We would like to clarify that a large set generation is idealized setting for FL-GFN as a synthetic task, where the energy function is designed to perfectly identify the contribution of each action, i.e., ideal local credits (setting of the set generation discussed in Section 4.4).

In this task, achieving performance similar to FL-GFN still supports our claim by highlighting that the learned potentials can be as informative as ideal local credits (as extended results of Figure 7(a) for longer trajectories). We incorporate this clarification in Appendix E.1 of the updated manuscript.


W3-1. The advantage of time costs is promising, but experiments still do not consider expensive energy evaluation.

We are happy to hear that our new experiments address your concerns regarding the advantage of time costs!

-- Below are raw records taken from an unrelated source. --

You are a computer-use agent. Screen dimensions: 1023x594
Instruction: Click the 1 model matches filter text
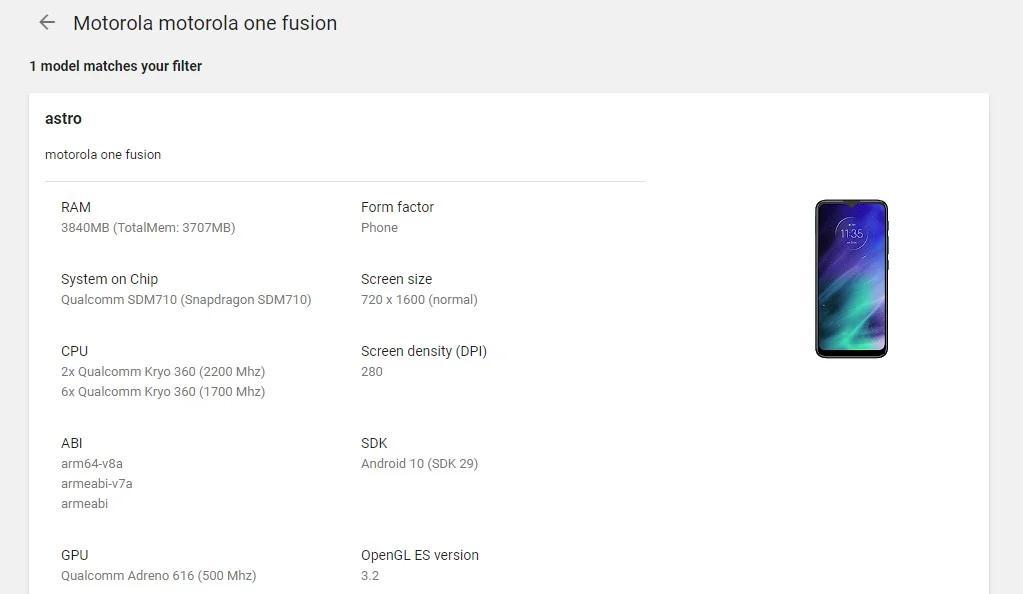pyautogui.click(x=115, y=66)
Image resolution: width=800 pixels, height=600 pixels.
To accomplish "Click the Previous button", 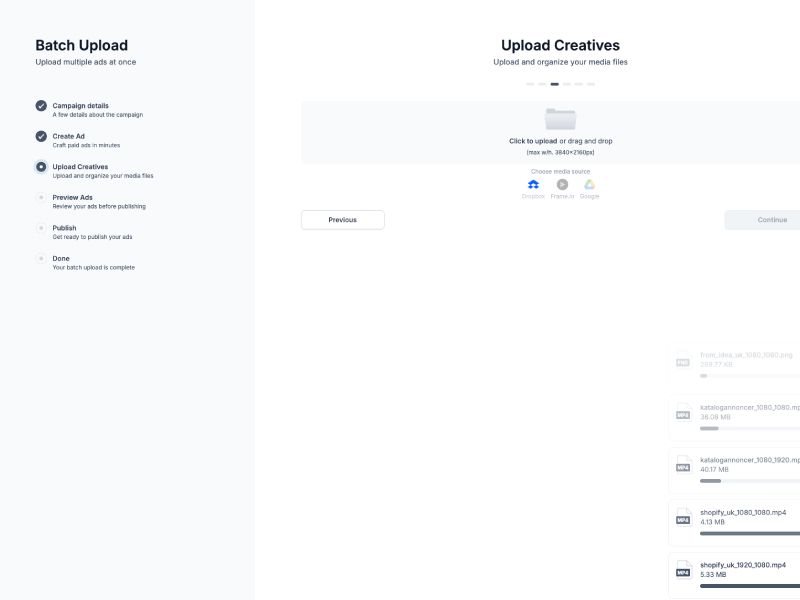I will coord(342,219).
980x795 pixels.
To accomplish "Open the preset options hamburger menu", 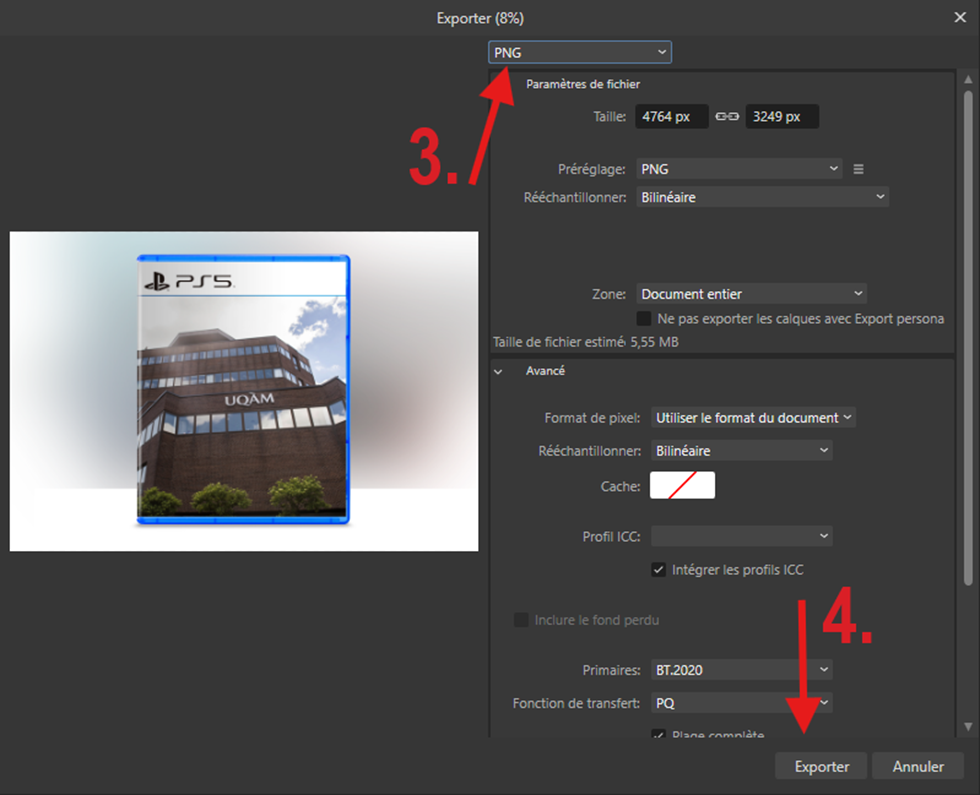I will tap(858, 169).
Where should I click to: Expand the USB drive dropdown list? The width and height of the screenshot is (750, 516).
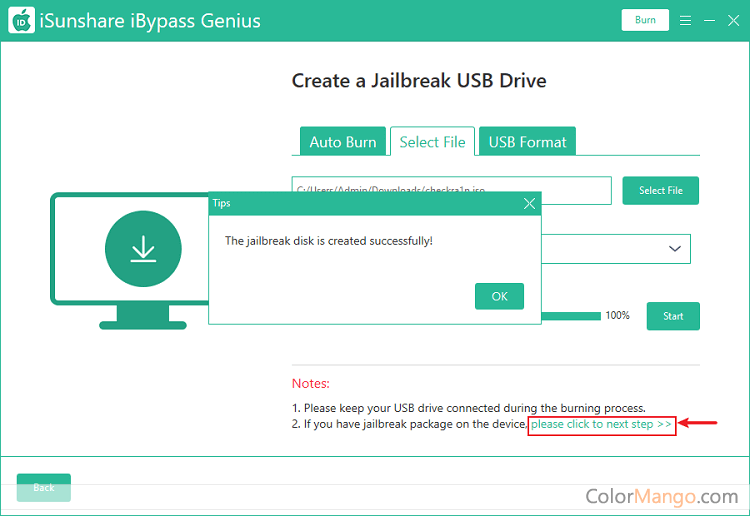pyautogui.click(x=675, y=248)
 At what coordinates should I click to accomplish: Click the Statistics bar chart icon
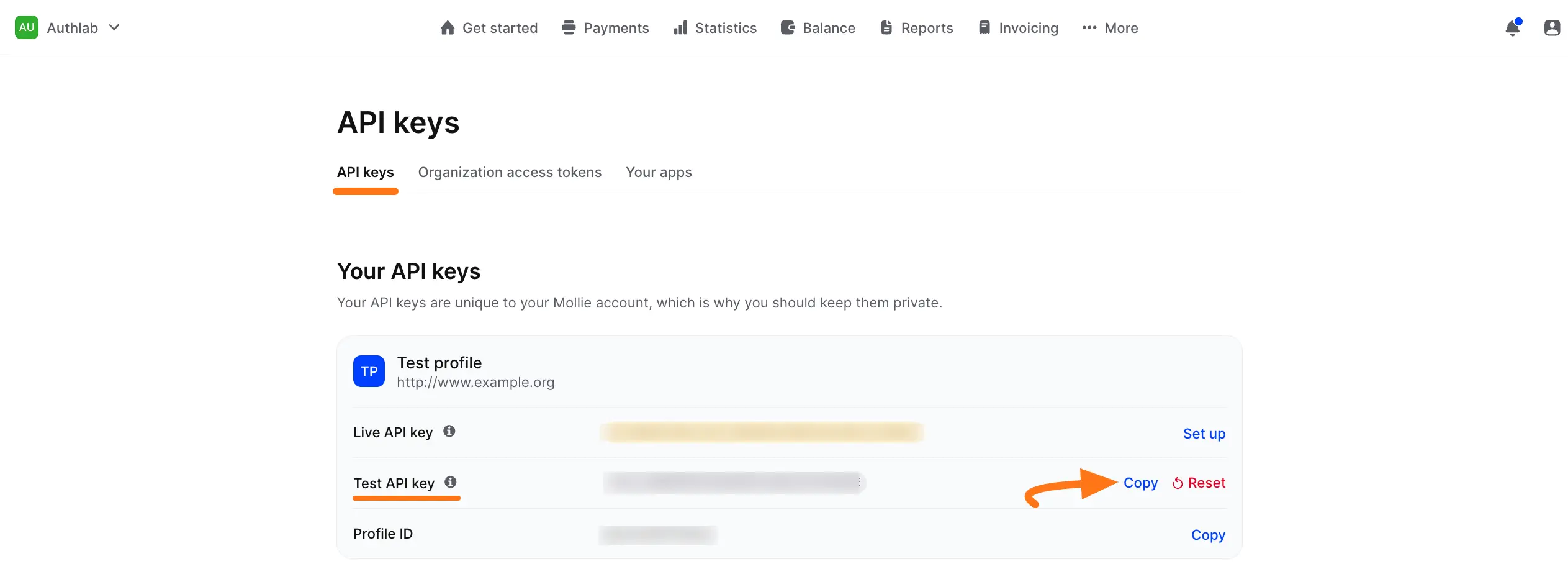coord(680,28)
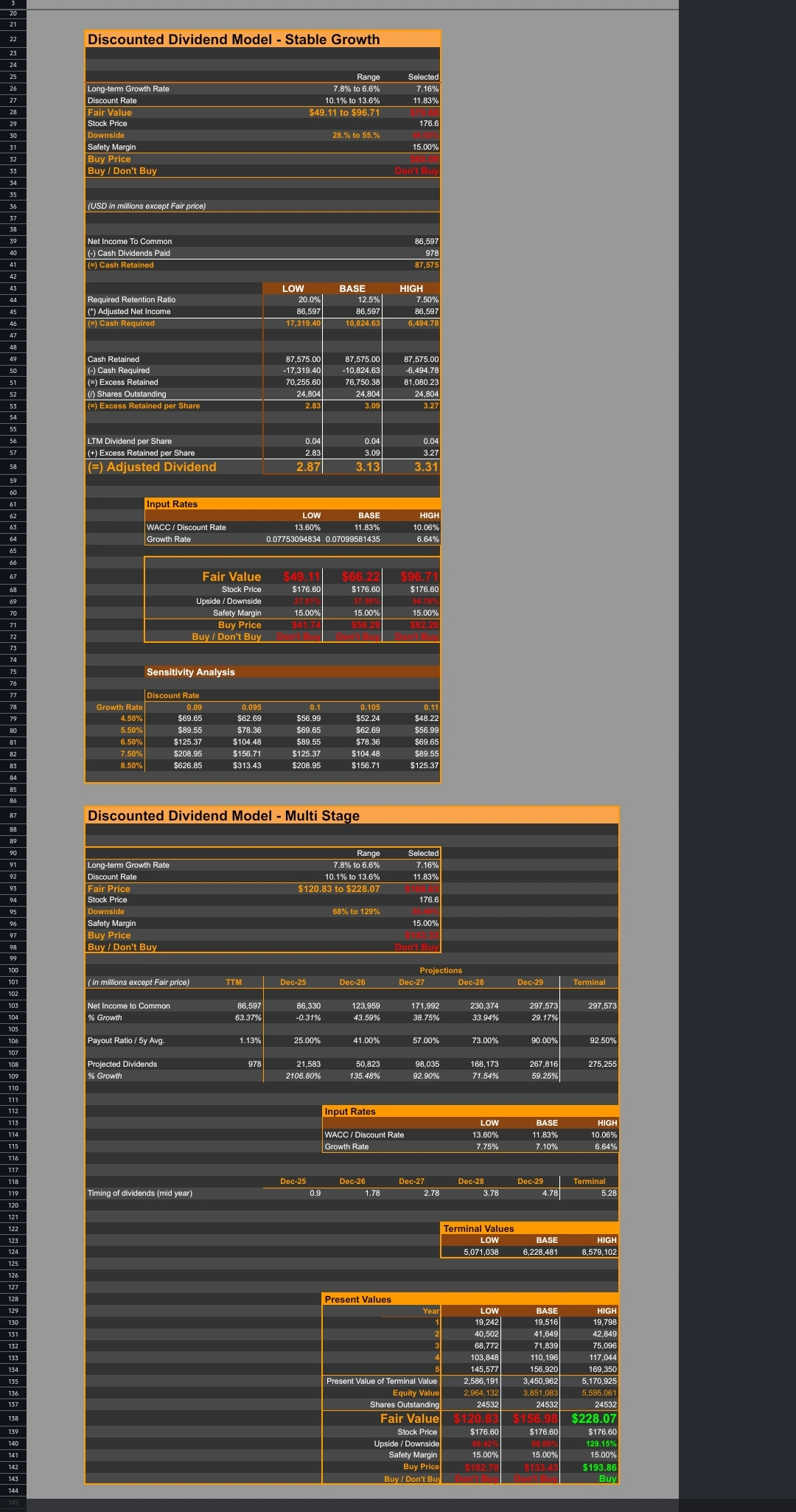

For expensive energy evaluation, e.g., docking simulation, we do not consider such a setting which is unable to be conducted during the rebuttal phase due to the expensive costs itself, but we believe that this can be an interesting future direction (as stated in response of Q2).

评论

Thanks again for the clarifications. I appreciate the authors efforts in improving the paper during the rebuttal. I have raised my score accordingly.

AC 元评审

This paper received a unanimous and strong positive reviews. There were a number of issues raised during initial reviews including - experiments being restricted to small trajectories/ settings with easy-to-calculate local energy functions, comparison to related methods, broader applicability of the ideas among others. All of these have been addressed satisfactorily in the author response. The main unaddressed issues are related to lack of theoretical justifications -- in my view this is not a severe shortcoming considering the empirical nature of the paper and use cases.

为何不给更高分

N/A

为何不给更低分

This is a paper with a new, simple, and efficient methodology to improve sampling from energy distributions using GFlowNets. While I am not an expert on this topic, given the unanimous positive reviews and the reviewer comments on the effectiveness, I would like to recommend oral for the paper.